Pada Kamis, 13 November 2025, Komisi III DPR dan pemerintah sepakat membawa RUU KUHAP dari pembahasan tingkat I menuju pembahasan tingkat II di paripurna. Di titik ini, koalisi memilih menyalakan alarm lebih keras dan mendesak Presiden Prabowo Subianto turun tangan menarik naskah RUU tersebut. “Kami menyerukan agar Presiden menarik draf RUU KUHAP per 13 November 2025 untuk tidak dilanjutkan dalam pembahasan tingkat II sidang paripurna,” kata Isnur.

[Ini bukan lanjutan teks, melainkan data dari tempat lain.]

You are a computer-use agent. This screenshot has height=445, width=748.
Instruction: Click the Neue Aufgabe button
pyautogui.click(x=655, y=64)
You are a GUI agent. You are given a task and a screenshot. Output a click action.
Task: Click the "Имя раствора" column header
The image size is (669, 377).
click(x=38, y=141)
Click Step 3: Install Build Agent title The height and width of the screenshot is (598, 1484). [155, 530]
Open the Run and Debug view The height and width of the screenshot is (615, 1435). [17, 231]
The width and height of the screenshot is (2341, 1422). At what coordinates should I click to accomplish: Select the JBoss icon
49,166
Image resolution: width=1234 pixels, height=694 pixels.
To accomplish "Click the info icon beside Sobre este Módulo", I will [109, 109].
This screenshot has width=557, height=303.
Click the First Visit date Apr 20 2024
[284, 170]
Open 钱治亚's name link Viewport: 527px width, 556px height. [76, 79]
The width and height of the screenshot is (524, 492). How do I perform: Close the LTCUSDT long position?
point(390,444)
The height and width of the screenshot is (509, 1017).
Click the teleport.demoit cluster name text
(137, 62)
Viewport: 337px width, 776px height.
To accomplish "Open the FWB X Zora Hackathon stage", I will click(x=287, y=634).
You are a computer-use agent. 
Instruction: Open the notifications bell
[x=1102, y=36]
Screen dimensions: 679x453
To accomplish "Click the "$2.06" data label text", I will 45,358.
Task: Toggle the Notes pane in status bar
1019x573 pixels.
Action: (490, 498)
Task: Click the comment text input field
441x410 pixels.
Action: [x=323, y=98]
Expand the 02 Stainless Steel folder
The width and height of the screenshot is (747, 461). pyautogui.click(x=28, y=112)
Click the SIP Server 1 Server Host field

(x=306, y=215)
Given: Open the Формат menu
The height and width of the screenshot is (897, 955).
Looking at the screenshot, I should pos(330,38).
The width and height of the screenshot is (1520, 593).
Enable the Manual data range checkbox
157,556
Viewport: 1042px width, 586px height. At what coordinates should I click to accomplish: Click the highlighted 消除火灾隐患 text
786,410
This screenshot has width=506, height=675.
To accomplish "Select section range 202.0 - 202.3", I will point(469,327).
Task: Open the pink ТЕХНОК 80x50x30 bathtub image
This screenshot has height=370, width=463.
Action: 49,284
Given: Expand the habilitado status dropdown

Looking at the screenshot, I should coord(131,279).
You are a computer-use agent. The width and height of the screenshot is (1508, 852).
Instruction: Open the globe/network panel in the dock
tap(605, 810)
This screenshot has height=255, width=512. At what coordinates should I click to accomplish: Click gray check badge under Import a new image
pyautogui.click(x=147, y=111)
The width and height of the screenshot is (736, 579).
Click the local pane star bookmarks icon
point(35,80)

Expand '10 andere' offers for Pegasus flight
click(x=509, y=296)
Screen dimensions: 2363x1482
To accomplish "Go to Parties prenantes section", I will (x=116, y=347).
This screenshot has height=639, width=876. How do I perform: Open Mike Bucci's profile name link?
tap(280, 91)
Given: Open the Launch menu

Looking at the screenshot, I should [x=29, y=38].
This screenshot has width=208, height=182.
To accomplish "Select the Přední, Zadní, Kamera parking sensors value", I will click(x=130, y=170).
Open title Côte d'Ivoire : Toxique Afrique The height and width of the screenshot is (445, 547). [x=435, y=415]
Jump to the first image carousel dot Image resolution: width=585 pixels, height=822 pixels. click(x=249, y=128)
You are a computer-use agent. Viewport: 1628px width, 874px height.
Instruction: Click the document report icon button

Bagi mereka, penarikan draf itu adalah satu-satunya cara agar DPR dan pemerintah bisa merombak ulang substansi yang masih bermasalah, termasuk membangun mekanisme judicial scrutiny dan check and balances yang kuat seperti yang sudah mereka usulkan dalam draf tandingan. Koalisi pun mengingatkan agar pemerintah tidak menggunakan dalih pemberlakuan KUHP baru untuk memburu-buru pembahasan revisi KUHAP. “Semata-mata untuk memburu-buru pengesahan RUU KUHAP yang masih bermasalah,” ujar Isnur.
Di sisi lain, Ketua Komisi III DPR Habiburokhman menanggapi kritik itu dengan nada yang cukup diplomatis. Ia mengakui tidak semua masukan bisa diakomodasi, seolah menjelaskan bahwa parlemen bukan pasar swalayan di mana semua permintaan pasti tersedia. “Tentu kami mohon maaf bahwa tidak bisa semua masukan dari semua orang kami akomodasi di sini,” katanya.
BACA JUGA:ICW Tagih Nyali KPK Usut Bobby Nasution, Padahal Hakim Sudah Perintah Periksa
Politikus Gerindra itu bahkan menambahkan bahwa DPR sendiri punya keterbatasan, dan tak semua keinginan pribadi anggota pun bisa ditampung. “Bahkan tidak semua keinginan dan kami pribadi masing-masing bisa diakomodasi di sini. Inilah namanya realitas parlemen,” ujarnya.
Dengan kata lain, pembahasan revisi KUHAP terus melaju kencang, sementara koalisi masyarakat sipil berdiri di pinggir lintasan, melambaikan tangan sambil berteriak bahwa remnya belum dipasang.